Aggregating Contract: Once the selected nodes have collected the requested data through external sources, the Chainlink software translates the information to on-blockchain language. Here is where the powerful aggregating contract comes into play. It now validates the data from each single source and compares the data from the multiple sources. It can sort out false answers (if 7 out of 9 nodes provide the same but 2 differing data) and return a weighted score, using the sum of all data received.
Through this process, Chainlink has created a way to efficiently provide reliable and accurate off-chain data to smart contracts.
Does chainlink have a currency?
Yes, the Chainlink network has its own cryptocurrency called LINK. LINK has a total supply of 1 billion tokens. 35% of these were sold during the ICO in 2017 and about 55% of the tokens are still in the hands of the founding company. LINK does neither have a mining process, nor does it mint new tokens to reward staking. Consequently, its supply is fixed and unchangeable (no inflation).

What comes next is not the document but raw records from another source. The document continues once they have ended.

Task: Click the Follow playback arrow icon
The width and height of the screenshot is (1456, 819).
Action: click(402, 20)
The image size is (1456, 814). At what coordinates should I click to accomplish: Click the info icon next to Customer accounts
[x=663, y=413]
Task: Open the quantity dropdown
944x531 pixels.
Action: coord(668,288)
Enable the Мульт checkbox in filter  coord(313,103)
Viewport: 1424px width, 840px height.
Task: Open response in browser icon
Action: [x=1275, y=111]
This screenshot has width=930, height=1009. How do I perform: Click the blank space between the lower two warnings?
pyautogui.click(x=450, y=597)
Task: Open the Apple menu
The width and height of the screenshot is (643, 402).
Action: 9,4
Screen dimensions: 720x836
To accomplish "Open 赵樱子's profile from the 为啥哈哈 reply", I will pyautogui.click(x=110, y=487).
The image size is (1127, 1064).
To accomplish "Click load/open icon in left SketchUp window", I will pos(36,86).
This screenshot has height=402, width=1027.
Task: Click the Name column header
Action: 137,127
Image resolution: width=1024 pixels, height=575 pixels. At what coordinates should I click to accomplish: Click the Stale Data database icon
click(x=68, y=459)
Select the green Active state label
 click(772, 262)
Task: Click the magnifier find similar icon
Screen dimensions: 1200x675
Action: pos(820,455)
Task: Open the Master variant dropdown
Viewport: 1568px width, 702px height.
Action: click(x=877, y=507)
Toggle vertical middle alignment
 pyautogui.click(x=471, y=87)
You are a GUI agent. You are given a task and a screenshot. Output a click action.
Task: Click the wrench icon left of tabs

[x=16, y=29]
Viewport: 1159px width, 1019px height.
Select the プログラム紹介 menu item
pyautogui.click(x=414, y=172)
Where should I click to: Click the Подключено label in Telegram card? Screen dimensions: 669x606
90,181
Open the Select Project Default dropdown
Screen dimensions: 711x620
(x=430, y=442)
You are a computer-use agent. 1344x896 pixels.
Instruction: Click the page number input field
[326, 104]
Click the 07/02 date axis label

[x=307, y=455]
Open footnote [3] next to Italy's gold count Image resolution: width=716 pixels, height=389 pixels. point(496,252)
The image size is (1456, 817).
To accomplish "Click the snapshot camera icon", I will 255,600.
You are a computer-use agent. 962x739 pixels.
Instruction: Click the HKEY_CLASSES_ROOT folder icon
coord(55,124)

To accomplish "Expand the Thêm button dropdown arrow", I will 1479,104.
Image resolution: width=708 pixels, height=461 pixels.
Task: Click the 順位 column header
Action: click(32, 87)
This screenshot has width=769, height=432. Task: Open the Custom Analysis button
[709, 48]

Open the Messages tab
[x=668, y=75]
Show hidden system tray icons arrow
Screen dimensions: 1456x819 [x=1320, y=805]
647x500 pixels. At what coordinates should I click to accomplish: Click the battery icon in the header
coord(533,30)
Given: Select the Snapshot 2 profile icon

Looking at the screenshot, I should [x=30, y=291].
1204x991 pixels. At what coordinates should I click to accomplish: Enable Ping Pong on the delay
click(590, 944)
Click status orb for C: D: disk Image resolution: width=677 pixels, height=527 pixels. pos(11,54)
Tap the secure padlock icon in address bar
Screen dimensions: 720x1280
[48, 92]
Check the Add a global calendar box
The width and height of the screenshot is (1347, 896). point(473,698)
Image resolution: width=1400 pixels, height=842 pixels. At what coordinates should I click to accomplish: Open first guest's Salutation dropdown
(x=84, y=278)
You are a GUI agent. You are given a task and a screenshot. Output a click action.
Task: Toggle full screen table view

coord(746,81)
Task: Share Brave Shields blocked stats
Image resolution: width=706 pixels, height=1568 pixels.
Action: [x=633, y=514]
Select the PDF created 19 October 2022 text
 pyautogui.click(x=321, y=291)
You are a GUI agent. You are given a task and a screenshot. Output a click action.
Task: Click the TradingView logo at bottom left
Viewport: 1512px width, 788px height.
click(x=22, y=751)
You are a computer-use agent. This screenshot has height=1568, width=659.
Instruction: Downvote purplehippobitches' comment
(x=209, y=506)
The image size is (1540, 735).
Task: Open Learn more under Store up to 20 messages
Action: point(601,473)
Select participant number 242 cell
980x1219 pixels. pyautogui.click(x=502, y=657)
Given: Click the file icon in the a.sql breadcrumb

LINK is a vital part of the Chainlink network and the only currency that can be used for interacting with the network. Smart Contracts that want to obtain data from the Chainlink network use LINK to pay node operators for their services. The Chainlink node operators determine prices for their services based on the demand and the current market for the requested data.
Further, to participate as a data provider in the network, node operators must stake LINK. The deposited LINK demonstrates their commitment to the network and incentivizes good service. The size of a node’s stake serves, among other criteria, is an important factor for its reputation score. Therefore, the greater a node’s stake, the more likely it is to be chosen to fulfill data requests, which in return earn it additional LINK tokens. The Chainlink network also punishes faulty or dishonest nodes by deducting their stake to compensate the counterparty for poor service.